Have a TWO WEEKS supply of each item for each person in your home.

WATER

  • Seven gallons of water per person (1/2 gallon for drinking and 2 gallons for bathing, tooth brushing, etc.).
  • Store water in clean, plastic containers.

FOOD

  • Purchase foods that require no refrigeration and little preparation such as:
  • Ready-to-eat canned food
  • Canned juices, milk, soup (if powdered, store extra water)
  • Soft drinks, instant coffee, and tea.
  • Lots of ice (You can freeze your water supply.)

BABY

  • Formula, bottles, powdered milk, jarred baby foods
  • Diapers, moist towelettes, and special medications

PETS

  • Newspapers or cat litter for your pet’s sanitary needs
  • Moist canned foods in order to preserve water
  • Plastic sheets to cover the floor of pet’s room

MEDICINE

  • First aid kit, rubbing alcohol
  • Aspirin, non-aspirin pain reliever and antacid
  • Extra prescription medication (especially for those with heart problems and diabetics)
  • Ask your physician or pharmacist how to store prescription medication.

PERSONAL ITEMS

  • Toilet paper, towels, soap, shampoo
  • Personal and feminine hygiene products
  • Denture needs, contact lenses and an extra pair of eyeglasses
  • Sun protection, insect repellent

ELECTRONICS

  • Make sure you have all your necessary electronics (phone, tablet, laptop) fully charged
  • Make sure you have all power cords and charging accessories accounted for
  • In case you encounter sudden flooding or heavy rain, it is recommended to store your electronics in a waterproof case
  • Before the storm, make sure you backup all important files and documents
  • During the storm, avoid having electronics on, unless in emergency use, that way you can conserve their power

OTHER SUPPLIES

  • Battery-operated radio, flashlights, non-electric can opener, extra batteries
  • Charcoal, waterproof matches, extra propane for gas grills (Use grills outside only.)**
  • ABC-rated fire extinguisher in a small canister
  • Portable cooler
  • Plenty of absorbent towels, plastic trash bags
  • Wind-up or battery-operated clock
  • Tarp or sheet plastic, duct tape, hammer, and nails (for temporary roof repairs)
  • Cleaning supplies such as chlorine bleach
  • Aluminum foil, paper napkins, and plates, plastic cups.
  • Can of spray paint (can be used to identify your home for insurance adjusters in case it’s damaged)
  • These items can cause fires and shouldn’t be stored inside the house.

CLOTHING/BEDDING

  • At least one change of clothing per person, sturdy shoes, hat and work gloves
  • Blankets and pillows or sleeping bags

YOUR HOME

Complete this checklist before hurricane season:

  • Learn the elevation of your area and find out if you’re in an evacuation zone.
  • Make a list of loose items outside your home that should be put inside or tied down such as garbage cans, plants, etc.
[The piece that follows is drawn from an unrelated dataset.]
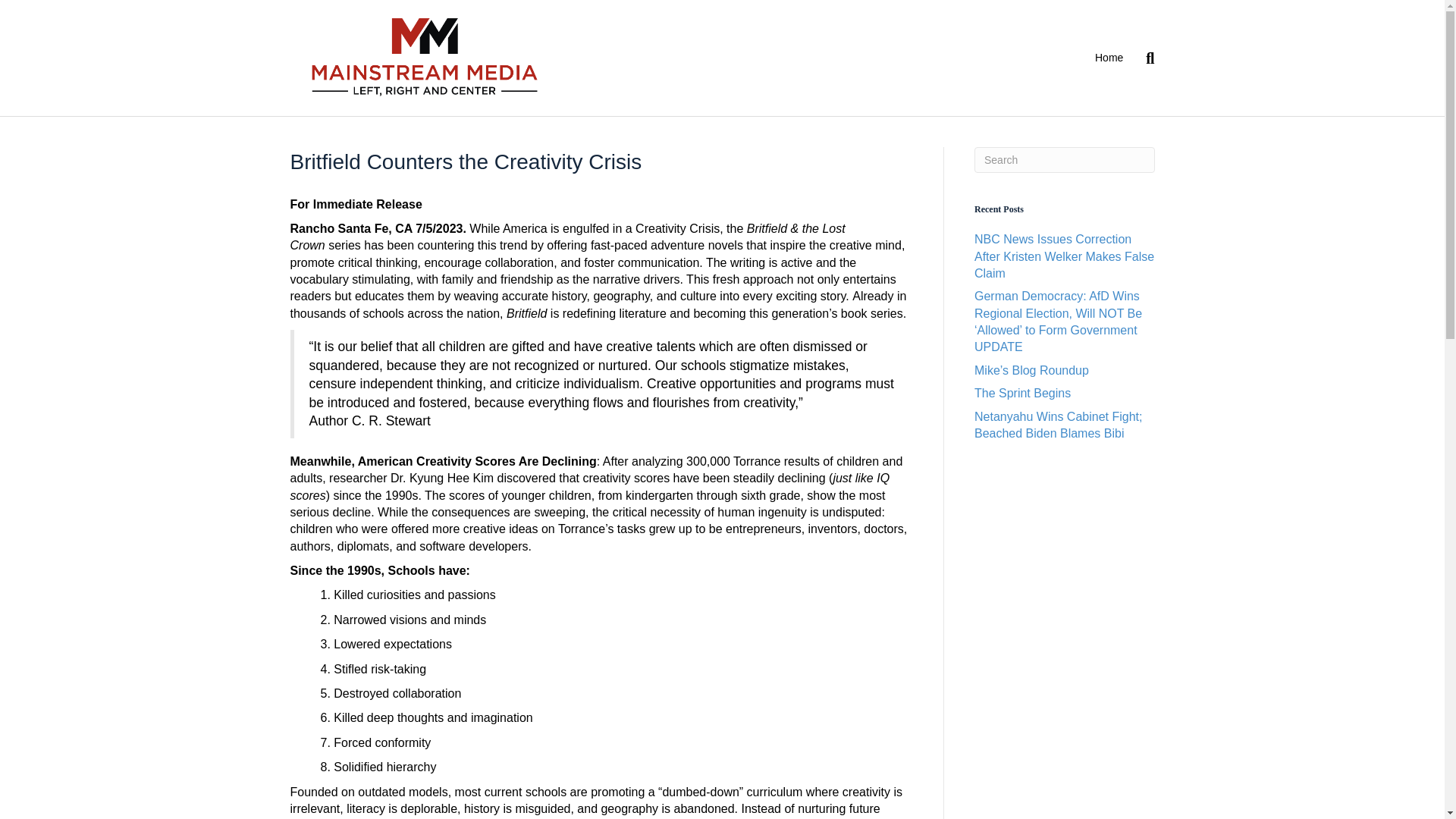
The Sprint Begins (1022, 392)
Home (1108, 57)
Type and press Enter to search. (1064, 159)
Netanyahu Wins Cabinet Fight; Beached Biden Blames Bibi (1057, 424)
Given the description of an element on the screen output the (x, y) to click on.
Don’t forget the TV antenna. Urge neighbors to do the same.
  • Trim trees and bushes before hurricane season. Excess limbs can break windows and damage roofs.
  • Install hurricane shutters that meet building code requirements.
  • Inspect the roof for loose tiles or shingles and debris.
  • The main electric breaker, water valve, and gas valve may need to be shut off. Know their locations.
  • Take pictures or record the condition of your home and personal property before hurricane season.